博多港開発(株) 取締役社長 中島 紹男 氏
博多湾の一角に悠然と浮かぶアイランドシティ(以下、IC)。このICの開発をめぐっては、これまでさまざまな議論があった。ICの開発に深く関わり、その発展に尽力する博多港開発㈱取締役社長の中島紹男氏に、ICそして博多港のこれからのあり方について話を聞いた。
<具体像描けるまで>
―将来的に、アイランドシティはどのくらいの規模の人口を目指していますか。
中島 計画では、居住人口について1万8,000人、就業人口について1万8,000人を最終的な目標値としています。今年から市工区が本格的なまちづくりに入っていきますが、「CO2ゼロ街区」、言葉を変えれば「低炭素型のモデル都市」を先導してやろうというユニークな取り組みを始める予定です。
―私の印象では、アイランドシティは福岡のなかに点として存在しているという印象です。今後、博多や天神との連携をどのように図っていこうとお考えですか。物流面、観光面でお聞かせください。
中島 センター地区の開発による"にぎわいの創出"が最優先です。ただ、埋立地の開発というのはかなり時間を要します。たとえば、「シーサイドももち」をご覧いただければわかるかと思いますが、埋立地を竣工した89年にアジア太平洋博覧会(よかトピア)を開催しましたが、それからまちが最終的なかたちに近づくまでにおよそ20年かかっています。ICにおいても、シーサイドももちと同様に、最終的なかたちになるまでに長い年月が想定されます。
ICを魅力あるまちにするためには、将来的にCO2ゼロ街区・低炭素型都市の確立と魅力的な施設の誘致が必要です。博多駅周辺や天神、百道などには、すでに魅力ある文化・商業施設があります。その意味でICにも人を惹きつけるものが必要でしょうし、魅力あるまちにしていかなければなりません。そのためには、できるだけ早くセンター地区を発展させて人が集まるようにしていく必要があります。

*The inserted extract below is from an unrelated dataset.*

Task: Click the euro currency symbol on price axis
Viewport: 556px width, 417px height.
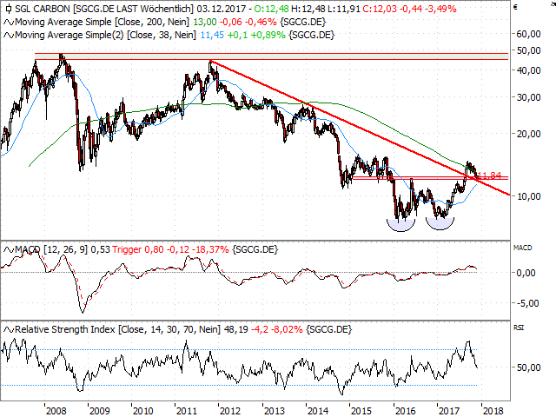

「まちづくりエリア」には、すでにアイランドシティ中央公園がありますが、そこを縦断するかたちでグリーンベルトをつくる計画があります。また、野鳥公園の整備やアイランドシティ周辺の海や海岸を含むエリアをエコパークゾーンとして、そこを中心とした水と緑の拠点づくりも計画されています。これらがすべて完成すれば、環境と調和のとれたまちができるだろうと思います。
たしかに、今はまだ整備の途中ですから、皆さんがおっしゃるようにいろいろな施設が点在しているように見えます。机上の図面でいくら見せても、まちの全体の姿はわかりません。しかし施設ができてくれば、具体的に想像できるようになるでしょう。
またICでは現在、海上遊歩道を建設中です。完成すれば、御島水域を1周3㎞でまわることのできる、ジョギング、ウォーキング、自然観察などに最適な親水空間となります。やはり水辺・緑地というのは潤いを感じますし、人々を癒してくれる空間になると思います。
<プロフィール>
中島 紹男(なかしま・つぎお)
1949年生まれ。73年中央大学卒業後、福岡市に入庁。92年(財)アジア太平洋センター事務局長、99年総務企画局人事部長、05年港湾局長、09年㈶福岡コンベンションセンター理事長を経て、10年6月博多港開発(株)取締役社長に就任。